もちろん、精神的に落ち込んでいる時にすぐに話せる人がいることは、常に選択肢としてあるわけではありません。 もし話せる人がいない場合は、リウは自分自身を落ち着かせるための独自のテクニックを持っています。
「とても不安になったり、本当にうずくまったりしているときは、鏡の前に一人で立ち、自分の気持ちを声に出して言います」と彼女は明かす。
「なぜなら、現実は違うかもしれないから。 私は何度も、『私は今、これが理由ですごく不安を感じていて...』または、本当に悲しくて、理由が分からない場合、私はそのこと自体を通して自分自身に話しかけます。
悲しみの原因が本当は何であるかを理解するために、自分がどのように感じているかを自分自身に導こうとしています。 そして最終的には、自分がなぜそのように感じていたのかを理解できるようになるか、或いは少しは重みをなくして自分自身との会話を終わらせるかのどちらかは達成できるんです。」
では、圧力、規則、美の基準という残酷な業界を生き抜こうとしている新人K-POP歌手へのリウのアドバイスは?

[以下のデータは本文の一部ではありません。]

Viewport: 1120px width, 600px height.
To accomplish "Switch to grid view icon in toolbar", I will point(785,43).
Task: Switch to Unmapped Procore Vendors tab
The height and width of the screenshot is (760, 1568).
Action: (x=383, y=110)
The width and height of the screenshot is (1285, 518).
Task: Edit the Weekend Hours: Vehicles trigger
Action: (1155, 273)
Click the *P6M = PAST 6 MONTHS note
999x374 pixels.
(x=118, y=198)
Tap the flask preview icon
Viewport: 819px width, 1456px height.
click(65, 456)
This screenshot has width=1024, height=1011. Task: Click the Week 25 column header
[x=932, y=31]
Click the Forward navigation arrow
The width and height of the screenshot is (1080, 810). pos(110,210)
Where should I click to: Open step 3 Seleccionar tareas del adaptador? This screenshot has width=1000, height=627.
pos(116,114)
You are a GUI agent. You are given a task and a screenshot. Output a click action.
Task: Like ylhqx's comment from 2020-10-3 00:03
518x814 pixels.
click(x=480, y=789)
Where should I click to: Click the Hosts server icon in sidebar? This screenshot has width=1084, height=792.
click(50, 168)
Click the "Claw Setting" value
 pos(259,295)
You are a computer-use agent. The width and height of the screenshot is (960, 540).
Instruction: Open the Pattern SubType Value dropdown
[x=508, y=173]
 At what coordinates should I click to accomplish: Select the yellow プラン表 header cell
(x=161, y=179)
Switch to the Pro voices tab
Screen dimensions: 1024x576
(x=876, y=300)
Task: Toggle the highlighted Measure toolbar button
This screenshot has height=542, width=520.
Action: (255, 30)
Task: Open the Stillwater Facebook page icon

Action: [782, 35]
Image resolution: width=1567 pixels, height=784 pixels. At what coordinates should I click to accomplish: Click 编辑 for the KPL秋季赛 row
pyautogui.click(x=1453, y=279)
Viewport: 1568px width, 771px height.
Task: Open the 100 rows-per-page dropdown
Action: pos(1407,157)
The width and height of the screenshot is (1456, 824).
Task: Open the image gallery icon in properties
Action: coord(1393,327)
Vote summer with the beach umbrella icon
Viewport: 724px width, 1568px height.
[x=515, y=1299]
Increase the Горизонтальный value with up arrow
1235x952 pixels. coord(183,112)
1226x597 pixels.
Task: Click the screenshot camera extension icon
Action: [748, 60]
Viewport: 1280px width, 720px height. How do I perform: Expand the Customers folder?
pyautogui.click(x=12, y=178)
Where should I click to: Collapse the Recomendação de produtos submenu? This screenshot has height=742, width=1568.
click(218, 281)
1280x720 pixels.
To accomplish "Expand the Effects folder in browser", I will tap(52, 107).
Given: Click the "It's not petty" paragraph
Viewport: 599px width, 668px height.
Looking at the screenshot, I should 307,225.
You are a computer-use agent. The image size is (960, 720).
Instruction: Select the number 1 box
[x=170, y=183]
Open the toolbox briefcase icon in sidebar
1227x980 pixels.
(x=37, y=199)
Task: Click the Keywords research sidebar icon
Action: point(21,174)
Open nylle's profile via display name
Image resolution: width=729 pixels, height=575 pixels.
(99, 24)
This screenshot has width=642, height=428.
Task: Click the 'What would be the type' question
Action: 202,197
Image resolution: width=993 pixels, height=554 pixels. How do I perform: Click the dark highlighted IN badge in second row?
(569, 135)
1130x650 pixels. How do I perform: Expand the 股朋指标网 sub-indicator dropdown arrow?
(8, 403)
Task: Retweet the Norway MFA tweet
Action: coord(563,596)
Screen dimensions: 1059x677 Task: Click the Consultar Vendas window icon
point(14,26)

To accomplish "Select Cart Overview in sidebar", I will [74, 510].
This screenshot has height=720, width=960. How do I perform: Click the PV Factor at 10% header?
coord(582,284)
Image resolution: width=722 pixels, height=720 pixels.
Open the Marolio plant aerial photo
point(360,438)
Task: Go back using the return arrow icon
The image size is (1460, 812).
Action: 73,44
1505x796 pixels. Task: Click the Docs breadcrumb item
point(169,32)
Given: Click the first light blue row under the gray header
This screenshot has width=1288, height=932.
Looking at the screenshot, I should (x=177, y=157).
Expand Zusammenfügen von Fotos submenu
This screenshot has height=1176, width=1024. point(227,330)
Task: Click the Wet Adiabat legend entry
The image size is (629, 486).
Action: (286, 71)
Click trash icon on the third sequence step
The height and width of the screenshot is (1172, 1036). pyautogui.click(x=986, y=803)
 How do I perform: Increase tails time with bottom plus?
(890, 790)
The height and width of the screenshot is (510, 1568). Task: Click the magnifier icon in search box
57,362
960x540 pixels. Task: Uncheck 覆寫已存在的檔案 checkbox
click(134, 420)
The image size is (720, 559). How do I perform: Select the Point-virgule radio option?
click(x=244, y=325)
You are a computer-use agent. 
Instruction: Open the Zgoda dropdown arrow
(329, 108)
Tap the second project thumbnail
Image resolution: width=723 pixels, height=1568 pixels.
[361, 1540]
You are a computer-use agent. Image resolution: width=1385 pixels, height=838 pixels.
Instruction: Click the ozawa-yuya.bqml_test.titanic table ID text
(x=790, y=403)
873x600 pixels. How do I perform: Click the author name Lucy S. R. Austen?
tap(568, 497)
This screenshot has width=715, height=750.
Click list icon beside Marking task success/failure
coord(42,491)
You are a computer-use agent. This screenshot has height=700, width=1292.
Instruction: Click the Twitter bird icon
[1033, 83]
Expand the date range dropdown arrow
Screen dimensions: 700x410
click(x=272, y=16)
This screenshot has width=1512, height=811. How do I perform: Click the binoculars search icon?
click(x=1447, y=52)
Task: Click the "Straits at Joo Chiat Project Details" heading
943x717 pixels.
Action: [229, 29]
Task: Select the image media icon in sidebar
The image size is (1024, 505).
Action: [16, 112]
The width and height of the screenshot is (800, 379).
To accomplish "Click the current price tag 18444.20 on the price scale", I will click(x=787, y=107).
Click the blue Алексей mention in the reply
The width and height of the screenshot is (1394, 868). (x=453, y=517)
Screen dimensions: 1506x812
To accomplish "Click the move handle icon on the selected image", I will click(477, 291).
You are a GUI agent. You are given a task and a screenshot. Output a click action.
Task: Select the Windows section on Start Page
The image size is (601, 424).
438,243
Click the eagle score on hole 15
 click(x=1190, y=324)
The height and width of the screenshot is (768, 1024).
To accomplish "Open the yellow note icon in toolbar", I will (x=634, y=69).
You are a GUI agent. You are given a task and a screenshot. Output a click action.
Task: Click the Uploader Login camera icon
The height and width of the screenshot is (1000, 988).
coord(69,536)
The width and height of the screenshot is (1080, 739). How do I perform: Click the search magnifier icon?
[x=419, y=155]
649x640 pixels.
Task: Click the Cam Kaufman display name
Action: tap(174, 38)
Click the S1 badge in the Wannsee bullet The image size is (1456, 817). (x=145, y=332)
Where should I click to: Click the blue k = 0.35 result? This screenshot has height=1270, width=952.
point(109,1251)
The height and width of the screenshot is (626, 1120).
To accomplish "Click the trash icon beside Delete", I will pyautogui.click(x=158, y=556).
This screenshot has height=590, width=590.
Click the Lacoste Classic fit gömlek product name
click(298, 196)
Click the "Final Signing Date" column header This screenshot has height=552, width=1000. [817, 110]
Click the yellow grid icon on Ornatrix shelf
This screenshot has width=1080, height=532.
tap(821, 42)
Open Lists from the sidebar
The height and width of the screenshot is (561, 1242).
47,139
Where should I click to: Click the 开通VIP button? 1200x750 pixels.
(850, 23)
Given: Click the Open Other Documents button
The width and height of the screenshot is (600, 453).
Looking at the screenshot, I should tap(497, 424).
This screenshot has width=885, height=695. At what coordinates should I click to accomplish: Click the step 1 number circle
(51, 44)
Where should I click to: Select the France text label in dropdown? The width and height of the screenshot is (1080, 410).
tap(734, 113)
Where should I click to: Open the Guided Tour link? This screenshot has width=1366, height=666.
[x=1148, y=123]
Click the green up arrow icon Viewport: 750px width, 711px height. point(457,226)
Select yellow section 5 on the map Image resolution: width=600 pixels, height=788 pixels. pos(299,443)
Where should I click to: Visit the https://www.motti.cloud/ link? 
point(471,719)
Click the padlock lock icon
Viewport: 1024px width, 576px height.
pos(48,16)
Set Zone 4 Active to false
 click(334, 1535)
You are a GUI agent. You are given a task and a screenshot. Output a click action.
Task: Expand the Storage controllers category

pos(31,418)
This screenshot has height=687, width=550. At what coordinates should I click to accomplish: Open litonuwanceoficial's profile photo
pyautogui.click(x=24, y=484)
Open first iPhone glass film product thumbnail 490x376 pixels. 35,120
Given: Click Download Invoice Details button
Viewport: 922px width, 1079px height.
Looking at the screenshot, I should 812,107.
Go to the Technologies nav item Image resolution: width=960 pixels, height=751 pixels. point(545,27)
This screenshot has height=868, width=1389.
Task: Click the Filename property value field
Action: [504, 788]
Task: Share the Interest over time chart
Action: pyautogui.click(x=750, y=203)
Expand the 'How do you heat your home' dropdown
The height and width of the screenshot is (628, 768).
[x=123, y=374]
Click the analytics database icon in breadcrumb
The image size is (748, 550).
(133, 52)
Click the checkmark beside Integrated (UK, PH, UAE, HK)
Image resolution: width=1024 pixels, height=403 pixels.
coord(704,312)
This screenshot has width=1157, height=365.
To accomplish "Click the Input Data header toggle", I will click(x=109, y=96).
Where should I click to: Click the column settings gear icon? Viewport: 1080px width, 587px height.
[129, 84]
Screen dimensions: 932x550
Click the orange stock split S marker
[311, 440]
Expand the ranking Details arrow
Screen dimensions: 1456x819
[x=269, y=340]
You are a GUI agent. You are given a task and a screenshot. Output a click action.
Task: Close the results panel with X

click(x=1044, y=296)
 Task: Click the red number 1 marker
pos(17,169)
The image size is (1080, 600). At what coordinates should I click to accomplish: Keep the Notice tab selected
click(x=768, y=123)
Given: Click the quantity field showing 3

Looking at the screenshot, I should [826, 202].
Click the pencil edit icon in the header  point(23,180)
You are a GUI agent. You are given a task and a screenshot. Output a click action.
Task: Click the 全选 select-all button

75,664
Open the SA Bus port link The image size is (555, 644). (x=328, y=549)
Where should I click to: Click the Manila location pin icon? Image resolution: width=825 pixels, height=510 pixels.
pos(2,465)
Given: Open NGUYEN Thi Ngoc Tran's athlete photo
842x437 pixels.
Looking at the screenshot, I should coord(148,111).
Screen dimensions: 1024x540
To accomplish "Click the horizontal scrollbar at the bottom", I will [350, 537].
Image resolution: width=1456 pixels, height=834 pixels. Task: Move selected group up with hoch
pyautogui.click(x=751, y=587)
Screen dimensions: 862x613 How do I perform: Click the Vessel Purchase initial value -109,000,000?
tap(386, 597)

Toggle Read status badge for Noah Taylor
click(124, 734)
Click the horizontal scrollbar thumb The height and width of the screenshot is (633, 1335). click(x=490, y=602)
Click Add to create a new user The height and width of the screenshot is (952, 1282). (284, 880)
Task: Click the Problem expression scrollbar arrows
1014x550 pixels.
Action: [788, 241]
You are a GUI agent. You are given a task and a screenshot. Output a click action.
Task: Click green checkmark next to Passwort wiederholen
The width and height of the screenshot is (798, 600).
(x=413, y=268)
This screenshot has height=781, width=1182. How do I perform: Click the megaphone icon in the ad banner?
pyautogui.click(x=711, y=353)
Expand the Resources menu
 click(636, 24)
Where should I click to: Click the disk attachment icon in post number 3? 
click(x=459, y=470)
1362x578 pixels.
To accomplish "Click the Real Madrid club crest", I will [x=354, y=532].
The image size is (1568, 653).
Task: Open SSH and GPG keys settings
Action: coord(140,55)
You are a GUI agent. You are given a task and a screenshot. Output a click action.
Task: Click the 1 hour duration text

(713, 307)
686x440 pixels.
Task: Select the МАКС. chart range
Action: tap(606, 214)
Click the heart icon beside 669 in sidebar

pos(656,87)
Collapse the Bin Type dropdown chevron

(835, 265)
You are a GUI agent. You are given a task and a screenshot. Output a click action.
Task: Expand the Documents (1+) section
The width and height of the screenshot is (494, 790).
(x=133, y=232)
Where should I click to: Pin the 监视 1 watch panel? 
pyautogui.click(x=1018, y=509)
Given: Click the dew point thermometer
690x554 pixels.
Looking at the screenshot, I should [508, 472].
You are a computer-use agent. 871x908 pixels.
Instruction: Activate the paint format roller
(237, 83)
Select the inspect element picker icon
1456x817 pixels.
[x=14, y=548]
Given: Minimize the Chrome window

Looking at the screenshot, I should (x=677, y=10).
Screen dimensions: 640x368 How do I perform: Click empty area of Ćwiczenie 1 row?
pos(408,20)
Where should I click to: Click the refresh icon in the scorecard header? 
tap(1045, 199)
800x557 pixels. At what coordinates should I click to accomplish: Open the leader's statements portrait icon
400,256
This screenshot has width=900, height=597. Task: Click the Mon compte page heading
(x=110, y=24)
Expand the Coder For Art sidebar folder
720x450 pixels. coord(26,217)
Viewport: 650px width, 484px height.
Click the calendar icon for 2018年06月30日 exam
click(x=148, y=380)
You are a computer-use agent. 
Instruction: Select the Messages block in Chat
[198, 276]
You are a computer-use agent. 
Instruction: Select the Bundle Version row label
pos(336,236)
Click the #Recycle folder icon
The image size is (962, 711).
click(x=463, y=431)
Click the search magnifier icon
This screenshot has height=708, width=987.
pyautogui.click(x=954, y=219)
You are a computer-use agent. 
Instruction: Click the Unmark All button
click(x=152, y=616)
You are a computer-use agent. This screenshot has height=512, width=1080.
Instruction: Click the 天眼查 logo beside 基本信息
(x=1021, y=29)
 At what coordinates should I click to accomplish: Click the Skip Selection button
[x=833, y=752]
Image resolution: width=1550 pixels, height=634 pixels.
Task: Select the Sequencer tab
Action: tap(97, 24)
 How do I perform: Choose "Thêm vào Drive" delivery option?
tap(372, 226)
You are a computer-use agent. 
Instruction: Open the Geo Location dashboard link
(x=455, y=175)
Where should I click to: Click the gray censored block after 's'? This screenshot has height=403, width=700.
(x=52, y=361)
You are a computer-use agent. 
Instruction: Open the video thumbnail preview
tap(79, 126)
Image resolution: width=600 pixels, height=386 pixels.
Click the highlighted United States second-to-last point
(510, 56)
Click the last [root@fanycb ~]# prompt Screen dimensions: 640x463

「あなたのことを心から応援し、心身ともに健康でいてほしいと思っている人たちに囲まれてください。」



当時、リウのf(x)時代の個性と目立つトムボーイ的なイメージの美しさはキュレーションされ、称賛されたが、業界の他の歌手はそれほど幸運ではない。 彼女はこう説明する。
「特にチームで働いているときのグループ環境では、もちろんまとまりがあるはずですが、個人が自分のスタイルを見つけることも難しい場合があります。 誰もがそれぞれのやり方で美しいので、どんなイメージ、スタイル、ペルソナが自分にとってベストかを見つけるのは彼ら次第です」

この数年の間、リウがK-POP業界に対して何か恋しい・惜しいと思うことはあるか?
「まだK-POPで活動している友達とよく話をしますが、業界はすっかり変わりました。 今は全く違うものなので、本当にそれについて何か惜しく感じていると言えるかどうか分かりません」と彼女は言う。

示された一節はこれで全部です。